Focus on the five boroughs
by Ben Rogers
London likes to think of itself as the most dynamic part of the UK, so it was perhaps a bit disappointing to see city rankings based on yesterday's census that showed population growth was greater in some of the smaller towns and cities around London, like Milton Keynes (17 per cent) and Peterborough (16.5 per cent) than London itself (12 per cent).
The figures look very different however, when we look at East London. Taken together, the 5 Olympic boroughs - Greenwich, Hackney, Newham, Tower Hamlets, and Waltham Forest - have a population of more than 1.3 million, much bigger than any city outside London apart from Birmingham and Manchester. And the five Olympic boroughs have grown on average 20 per cent since the last Census - faster than anywhere else.

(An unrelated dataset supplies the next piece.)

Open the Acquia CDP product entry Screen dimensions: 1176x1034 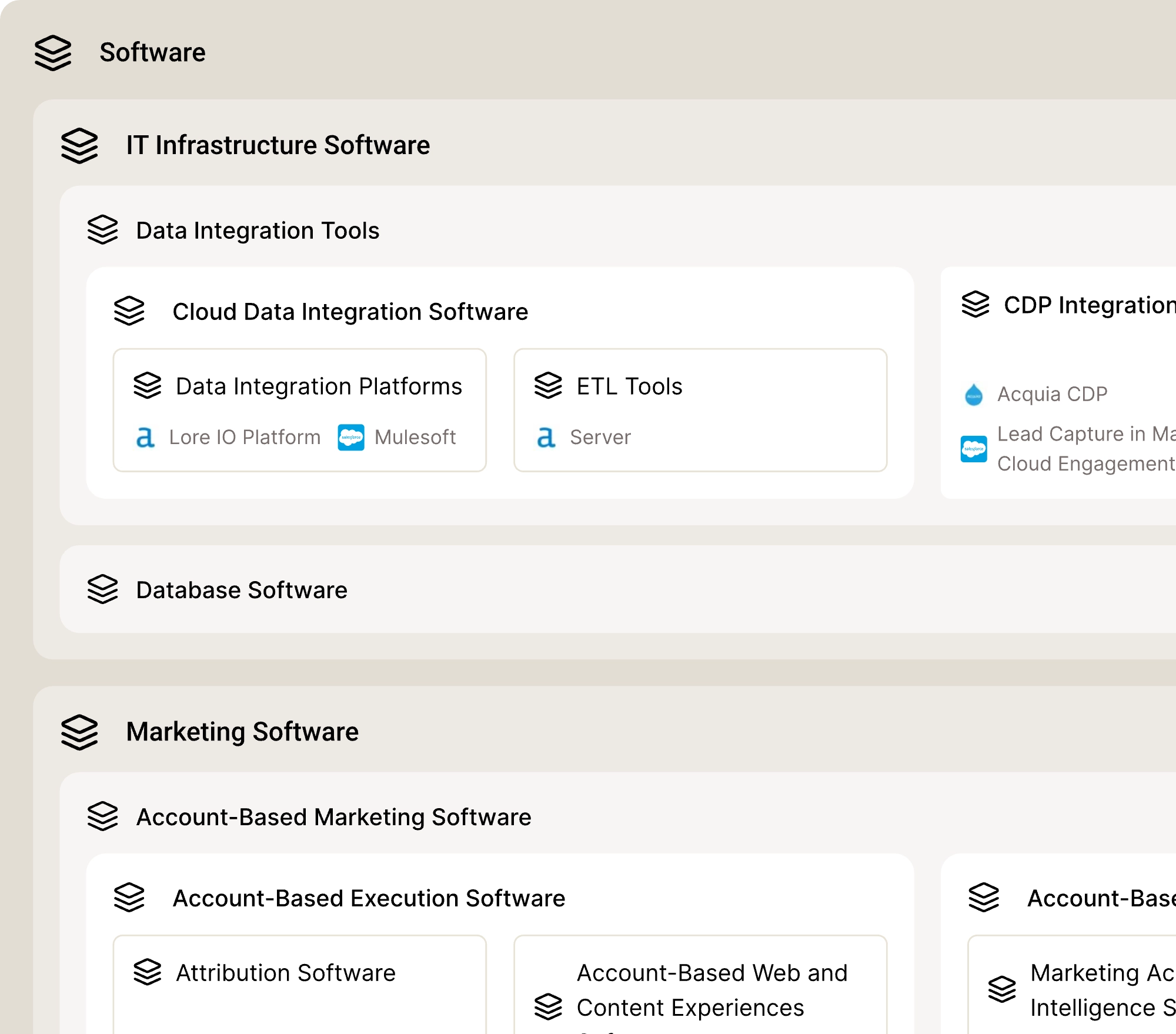[1051, 393]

These boroughs, moreover, are some of the poorest areas of the UK - and areas where new development has minimal environmental disadvantages. Development in these areas will eat up 'brownfield' rather than 'greenfield' land. The results of yesterday's Census come as a timely reminder as to why the decision was made to locate the Olympics, with all its attendant infrastructural investment, in East London.
But they also remind us that it's vital that Government, the Mayor and others don't take their eye off East London after the games caravan has moved on. London is simply too big, and its constituent parts too varied, to be usefully compared with other UK cities. East London is in some ways a city in its own right, and one of the poorest and certainly the fastest growing in the UK.